Mit dem Austausch in Washington setzt der GSIS seine Internationalisierungsstrategie konsequent fort und positioniert sich als ganzjährige Plattform für den transatlantischen Austausch zu zentralen Zukunftsfragen an der Schnittstelle von Sicherheit, Technologie und Geopolitik.
Im Mittelpunkt der Roundtables standen geoökonomische Abhängigkeiten Europas im Kontext der sicherheitspolitischen Neuausrichtung, insbesondere mit Blick auf kritische Rohstoffe, industrielle Lieferketten und globale Machtverschiebungen. Die Diskussion knüpfte inhaltlich an Analysen und Executive Briefings an, die im Rahmen des GSIS‑Programms erarbeitet werden.
Das Format brachte Vertreterinnen und Vertreter aus strategischer Analyse, Politik und dem sicherheits‑ und technologiepolitischen Umfeld zusammen und bot Raum für einen offenen, praxisnahen Austausch. Die Diskussion wurde von Expertinnen und Experten des IISS begleitet.
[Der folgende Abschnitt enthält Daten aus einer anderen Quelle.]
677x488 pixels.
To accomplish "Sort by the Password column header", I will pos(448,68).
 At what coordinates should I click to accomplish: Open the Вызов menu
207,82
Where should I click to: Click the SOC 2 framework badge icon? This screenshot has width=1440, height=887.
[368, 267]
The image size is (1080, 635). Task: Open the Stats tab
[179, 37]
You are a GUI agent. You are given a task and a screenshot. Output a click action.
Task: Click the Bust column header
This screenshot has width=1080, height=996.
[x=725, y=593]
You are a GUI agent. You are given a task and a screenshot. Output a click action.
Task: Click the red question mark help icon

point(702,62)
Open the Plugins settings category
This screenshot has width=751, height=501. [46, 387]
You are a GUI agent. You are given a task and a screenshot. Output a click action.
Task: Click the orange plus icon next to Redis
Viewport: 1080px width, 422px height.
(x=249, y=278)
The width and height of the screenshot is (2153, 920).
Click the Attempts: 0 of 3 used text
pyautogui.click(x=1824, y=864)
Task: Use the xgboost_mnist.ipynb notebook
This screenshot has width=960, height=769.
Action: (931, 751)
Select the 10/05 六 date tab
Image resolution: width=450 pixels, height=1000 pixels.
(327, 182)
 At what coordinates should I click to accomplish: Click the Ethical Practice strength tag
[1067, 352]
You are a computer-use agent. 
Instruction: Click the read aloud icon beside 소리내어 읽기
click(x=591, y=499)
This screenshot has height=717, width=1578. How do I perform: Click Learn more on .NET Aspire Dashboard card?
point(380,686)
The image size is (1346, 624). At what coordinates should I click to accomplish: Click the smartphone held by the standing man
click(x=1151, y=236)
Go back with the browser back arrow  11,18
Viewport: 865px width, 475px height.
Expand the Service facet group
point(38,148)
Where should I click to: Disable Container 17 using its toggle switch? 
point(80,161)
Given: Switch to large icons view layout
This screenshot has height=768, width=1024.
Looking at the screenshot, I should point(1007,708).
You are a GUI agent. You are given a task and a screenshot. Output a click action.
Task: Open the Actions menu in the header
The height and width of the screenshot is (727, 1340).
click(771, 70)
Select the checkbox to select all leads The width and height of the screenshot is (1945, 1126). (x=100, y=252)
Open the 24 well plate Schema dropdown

Die Veranstaltung ist Teil der internationalen GSIS‑Aktivitäten im Vorfeld des Global Security and Innovation Summit 2026 in Hamburg und dient dazu, zentrale Themen des Summits frühzeitig in transatlantische Debatten einzubringen.
Mit der Präsenz in Washington stärkt IISS und Hamburg Messe und Congress die Rolle des GSIS als Brücke zwischen europäischen und US‑amerikanischen Akteuren und als Plattform für strategische Diskussionen zu den sicherheits‑ und innovationspolitischen Herausforderungen der kommenden Jahre.